Jan 28, 2014
A regent at the University of Texas made a request for hundreds of thousands of internal school-related documents. As a result, UT Austin has been buried in records requests and they are struggling to comply. Some are saying that the records requests are nothing more than part of a ploy to remove the school’s president. The huge amount of requests on UT has only just begun, however.
Wallace Hall has made requests totaling almost one million records and officials at the university have said they feel overwhelmed and have trouble complying. All of the documents have to be reviewed so that personal details can be redacted. Hall’s request raised the attention of lobbyists, reporters, and lawmakers who wanted to know what he had found, and the university ended up having to produce about one million documents.
To take on the huge load of record requests, UT hired its own experts to look through all the data. However, school officials still feel overwhelmed by the huge number of requests made under the open records law in the state.
A custodian of records at the school said that he spent almost five hours one day doing detailed searches for a single request. He went on to say that the larger load was just part of the problem. He was quoted as saying that the requests had become in several cases a lot more complex and comprehensive.
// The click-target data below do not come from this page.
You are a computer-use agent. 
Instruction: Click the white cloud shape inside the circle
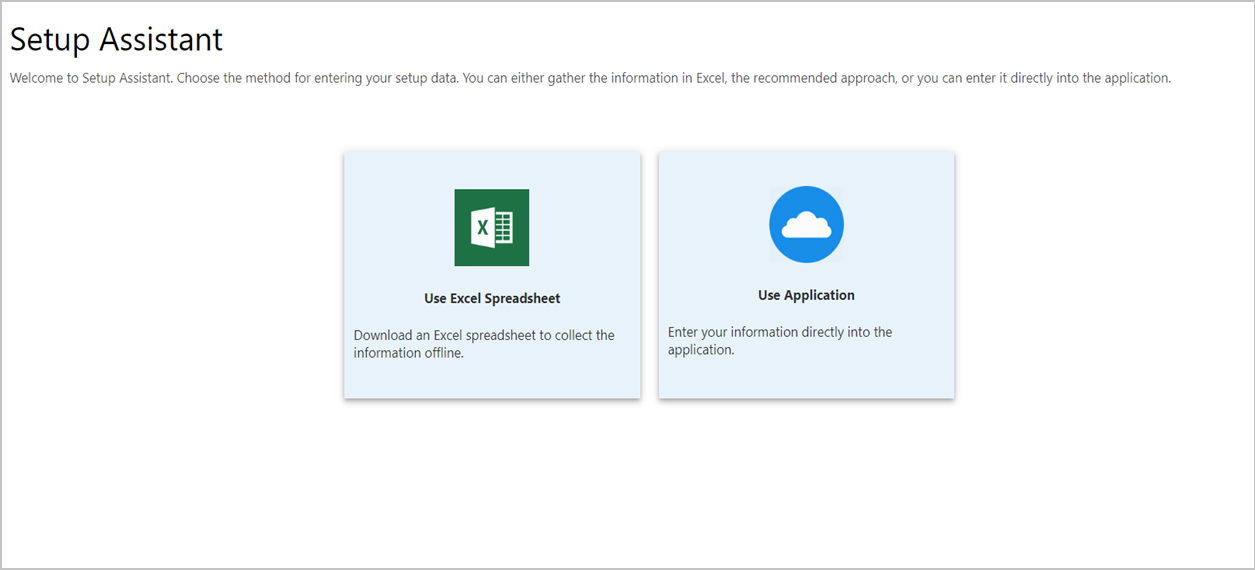pyautogui.click(x=806, y=227)
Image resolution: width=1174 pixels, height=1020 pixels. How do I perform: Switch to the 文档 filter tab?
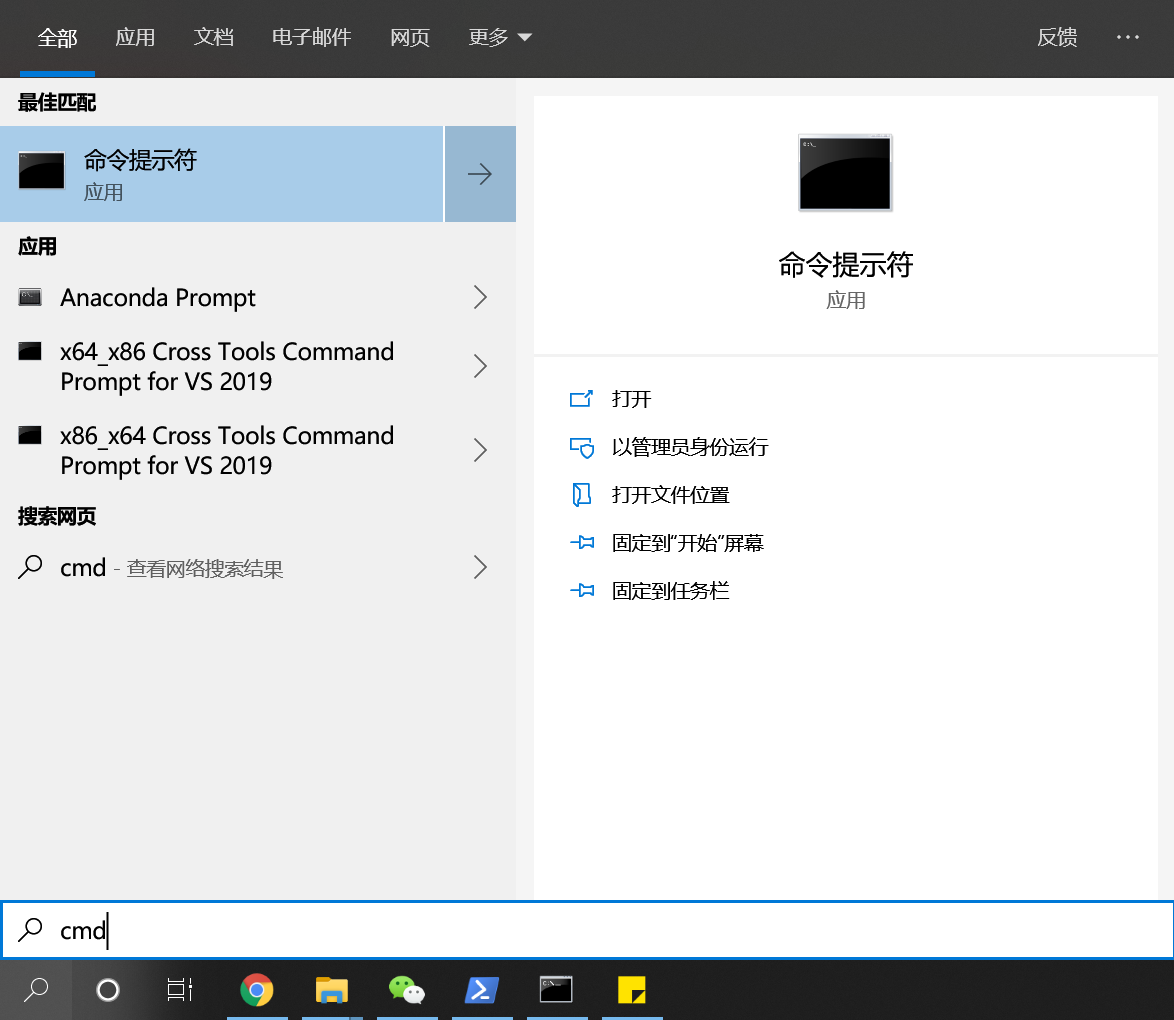pyautogui.click(x=213, y=37)
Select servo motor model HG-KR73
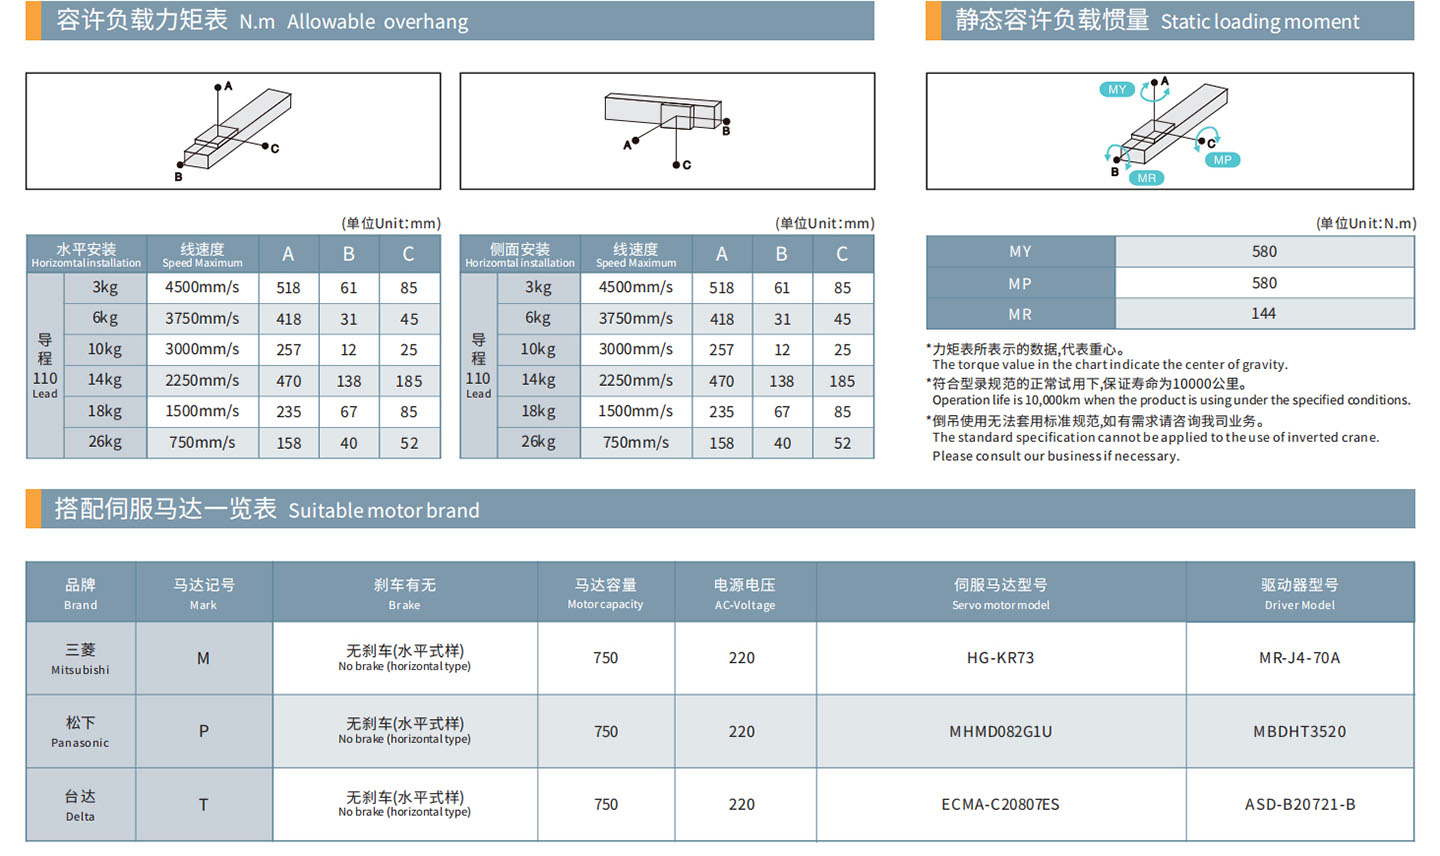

The requests are just part of a bigger fight over the direction of UT and whether or not teaching should be emphasized at the expense of research or vice versa. It is a tense battle and many experts are saying that the public records requests are just stoking the flames of that discussion. A lot of experts saw Wallace Hall’s actions as sort of an attempt to force the resignation or removal of Bill Powers, the president of UT Austin. The power struggle has reached all the way into the school’s football program and officials from the university are worried that it has hurt the reputation of the school and its recruiting efforts across the nation. However, so far, regents have not taken any negative action against the president.
Lawmakers came to the defense of Bill Powers this year and there is a special legislative committee devoted to investigating whether or not Hall overstepped his responsibilities as regent and released too much student information, among other activities. The committee has concluded after listening to public testimony that it could recommend the impeachment of Hall. There are no more hearings that are scheduled and the process could drag on for many months.
The huge number of requests shows the hard behind-the-scenes work that record keepers have to do to keep up with law’s rigorous outline.
A broad request like requesting correspondence between any official at UT and any state lawmaker for the past couple of years can take up the time of several state employees. Records keepers have to look through each page meticulously for private content. As a society we should consider the potential costs of keeping public records when we draft our laws that govern them.